**Exercise description:** Reproduce verbatim the stretch of lines that begins with the line containing "Click the System Report button" and ends with the line containing "coord(110,746)", both of those lines included.

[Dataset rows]
** start **

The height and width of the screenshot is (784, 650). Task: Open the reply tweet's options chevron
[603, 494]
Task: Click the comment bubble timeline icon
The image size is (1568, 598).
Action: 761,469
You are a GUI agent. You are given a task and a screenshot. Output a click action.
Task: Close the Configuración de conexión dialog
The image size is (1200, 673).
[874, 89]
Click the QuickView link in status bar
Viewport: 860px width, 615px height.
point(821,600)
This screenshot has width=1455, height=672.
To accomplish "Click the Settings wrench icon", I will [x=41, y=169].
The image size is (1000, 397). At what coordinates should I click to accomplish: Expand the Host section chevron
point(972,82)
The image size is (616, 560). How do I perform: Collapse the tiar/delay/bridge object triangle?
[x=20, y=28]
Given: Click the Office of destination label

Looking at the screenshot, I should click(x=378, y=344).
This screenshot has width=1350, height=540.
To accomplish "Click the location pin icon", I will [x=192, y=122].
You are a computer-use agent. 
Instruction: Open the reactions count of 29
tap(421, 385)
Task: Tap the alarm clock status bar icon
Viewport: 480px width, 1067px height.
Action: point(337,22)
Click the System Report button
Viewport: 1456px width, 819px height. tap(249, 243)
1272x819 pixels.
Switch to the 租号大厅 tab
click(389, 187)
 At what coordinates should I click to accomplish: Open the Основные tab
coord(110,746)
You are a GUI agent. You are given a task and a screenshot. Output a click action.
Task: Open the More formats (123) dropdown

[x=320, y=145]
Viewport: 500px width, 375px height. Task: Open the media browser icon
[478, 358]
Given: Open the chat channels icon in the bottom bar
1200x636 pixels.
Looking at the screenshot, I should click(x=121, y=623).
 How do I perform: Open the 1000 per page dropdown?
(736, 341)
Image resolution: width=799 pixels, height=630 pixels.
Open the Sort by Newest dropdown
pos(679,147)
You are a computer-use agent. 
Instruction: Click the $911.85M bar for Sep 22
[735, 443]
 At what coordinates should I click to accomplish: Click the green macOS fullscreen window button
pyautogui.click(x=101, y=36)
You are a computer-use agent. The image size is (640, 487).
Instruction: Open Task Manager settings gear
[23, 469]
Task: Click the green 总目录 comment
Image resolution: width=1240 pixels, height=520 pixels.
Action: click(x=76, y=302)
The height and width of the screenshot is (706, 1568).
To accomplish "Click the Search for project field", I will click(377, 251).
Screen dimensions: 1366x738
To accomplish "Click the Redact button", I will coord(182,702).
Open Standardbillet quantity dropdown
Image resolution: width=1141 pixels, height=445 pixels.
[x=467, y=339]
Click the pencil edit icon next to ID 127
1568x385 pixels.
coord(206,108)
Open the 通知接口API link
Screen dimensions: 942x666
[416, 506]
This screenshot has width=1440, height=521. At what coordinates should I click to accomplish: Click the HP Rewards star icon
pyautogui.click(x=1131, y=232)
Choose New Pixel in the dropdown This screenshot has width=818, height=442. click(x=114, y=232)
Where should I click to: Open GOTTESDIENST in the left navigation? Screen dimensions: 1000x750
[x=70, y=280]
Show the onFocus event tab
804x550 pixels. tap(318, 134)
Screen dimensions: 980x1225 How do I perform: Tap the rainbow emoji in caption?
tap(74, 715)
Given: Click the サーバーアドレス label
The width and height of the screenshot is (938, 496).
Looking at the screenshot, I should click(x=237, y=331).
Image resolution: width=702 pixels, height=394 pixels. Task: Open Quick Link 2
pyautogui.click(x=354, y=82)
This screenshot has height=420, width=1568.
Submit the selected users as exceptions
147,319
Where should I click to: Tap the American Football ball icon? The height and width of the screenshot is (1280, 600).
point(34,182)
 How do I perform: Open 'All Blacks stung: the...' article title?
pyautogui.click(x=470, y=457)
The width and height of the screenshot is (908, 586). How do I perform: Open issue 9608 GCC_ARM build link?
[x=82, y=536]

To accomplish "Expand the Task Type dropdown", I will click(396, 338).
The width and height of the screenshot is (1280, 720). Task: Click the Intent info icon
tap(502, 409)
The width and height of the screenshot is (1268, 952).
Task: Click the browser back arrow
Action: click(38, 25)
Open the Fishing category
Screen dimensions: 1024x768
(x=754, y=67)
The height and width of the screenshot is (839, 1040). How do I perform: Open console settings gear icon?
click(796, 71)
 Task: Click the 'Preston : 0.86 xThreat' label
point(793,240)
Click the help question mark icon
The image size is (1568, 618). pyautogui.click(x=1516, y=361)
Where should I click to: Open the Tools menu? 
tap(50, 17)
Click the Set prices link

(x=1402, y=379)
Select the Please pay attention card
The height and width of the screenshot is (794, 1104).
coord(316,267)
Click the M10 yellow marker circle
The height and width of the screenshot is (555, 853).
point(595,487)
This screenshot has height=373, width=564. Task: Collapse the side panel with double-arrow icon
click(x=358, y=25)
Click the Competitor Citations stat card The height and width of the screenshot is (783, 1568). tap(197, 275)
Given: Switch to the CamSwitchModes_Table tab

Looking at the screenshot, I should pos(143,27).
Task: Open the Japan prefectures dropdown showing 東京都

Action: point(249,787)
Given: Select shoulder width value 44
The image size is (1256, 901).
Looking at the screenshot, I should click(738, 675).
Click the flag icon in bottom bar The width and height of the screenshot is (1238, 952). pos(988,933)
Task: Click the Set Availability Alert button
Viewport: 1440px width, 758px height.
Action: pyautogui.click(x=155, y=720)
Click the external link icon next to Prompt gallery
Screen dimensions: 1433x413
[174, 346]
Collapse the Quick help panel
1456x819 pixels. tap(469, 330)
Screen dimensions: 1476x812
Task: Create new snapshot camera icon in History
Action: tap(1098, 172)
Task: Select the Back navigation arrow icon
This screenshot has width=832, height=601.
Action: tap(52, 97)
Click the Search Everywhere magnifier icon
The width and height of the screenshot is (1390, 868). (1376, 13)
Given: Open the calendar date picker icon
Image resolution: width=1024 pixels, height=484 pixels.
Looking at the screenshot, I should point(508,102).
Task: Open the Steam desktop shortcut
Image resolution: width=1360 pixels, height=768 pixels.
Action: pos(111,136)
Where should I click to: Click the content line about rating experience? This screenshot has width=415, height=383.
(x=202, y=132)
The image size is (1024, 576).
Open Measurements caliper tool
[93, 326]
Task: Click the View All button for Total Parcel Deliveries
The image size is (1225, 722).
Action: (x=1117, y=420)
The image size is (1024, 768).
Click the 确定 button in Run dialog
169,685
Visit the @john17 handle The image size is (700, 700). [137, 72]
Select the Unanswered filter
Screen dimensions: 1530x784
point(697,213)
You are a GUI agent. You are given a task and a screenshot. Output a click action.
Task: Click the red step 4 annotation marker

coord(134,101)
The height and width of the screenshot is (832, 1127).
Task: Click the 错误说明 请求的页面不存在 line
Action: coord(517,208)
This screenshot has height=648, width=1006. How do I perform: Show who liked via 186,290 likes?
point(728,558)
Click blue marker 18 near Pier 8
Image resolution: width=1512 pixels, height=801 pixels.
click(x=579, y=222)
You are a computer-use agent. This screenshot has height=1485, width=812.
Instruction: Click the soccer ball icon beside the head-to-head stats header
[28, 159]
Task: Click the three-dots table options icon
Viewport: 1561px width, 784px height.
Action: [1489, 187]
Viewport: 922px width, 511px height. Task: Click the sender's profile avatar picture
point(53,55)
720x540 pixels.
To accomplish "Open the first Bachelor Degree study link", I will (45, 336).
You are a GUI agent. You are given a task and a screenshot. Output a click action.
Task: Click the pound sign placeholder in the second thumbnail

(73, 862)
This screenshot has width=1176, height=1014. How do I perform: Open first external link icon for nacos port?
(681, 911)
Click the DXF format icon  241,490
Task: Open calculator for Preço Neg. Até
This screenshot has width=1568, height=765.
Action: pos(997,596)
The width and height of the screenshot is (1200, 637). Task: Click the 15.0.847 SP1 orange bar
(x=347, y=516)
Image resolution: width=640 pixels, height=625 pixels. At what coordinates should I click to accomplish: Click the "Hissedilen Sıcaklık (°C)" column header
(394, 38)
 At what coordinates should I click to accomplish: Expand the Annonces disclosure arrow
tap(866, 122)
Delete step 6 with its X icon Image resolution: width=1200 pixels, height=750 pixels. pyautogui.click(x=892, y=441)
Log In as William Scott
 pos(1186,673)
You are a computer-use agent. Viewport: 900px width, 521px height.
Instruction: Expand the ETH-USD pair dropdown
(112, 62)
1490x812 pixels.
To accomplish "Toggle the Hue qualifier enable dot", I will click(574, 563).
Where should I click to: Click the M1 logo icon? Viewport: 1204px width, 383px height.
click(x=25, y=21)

** end **

**Answer:**
Click the System Report button
Viewport: 1456px width, 819px height. tap(249, 243)
1272x819 pixels.
Switch to the 租号大厅 tab
click(389, 187)
 At what coordinates should I click to accomplish: Open the Основные tab
coord(110,746)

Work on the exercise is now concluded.